§ **Your goal**
Repeat verbatim every line of the material, beginning at the line that holds "1568x622 pixels." and ending at its last line.
───── Material supplied
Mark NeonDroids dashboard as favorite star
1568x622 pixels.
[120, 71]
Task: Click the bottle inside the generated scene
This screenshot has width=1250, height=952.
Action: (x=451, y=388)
──────────
§ **Answer area**
1568x622 pixels.
[120, 71]
Task: Click the bottle inside the generated scene
This screenshot has width=1250, height=952.
Action: (x=451, y=388)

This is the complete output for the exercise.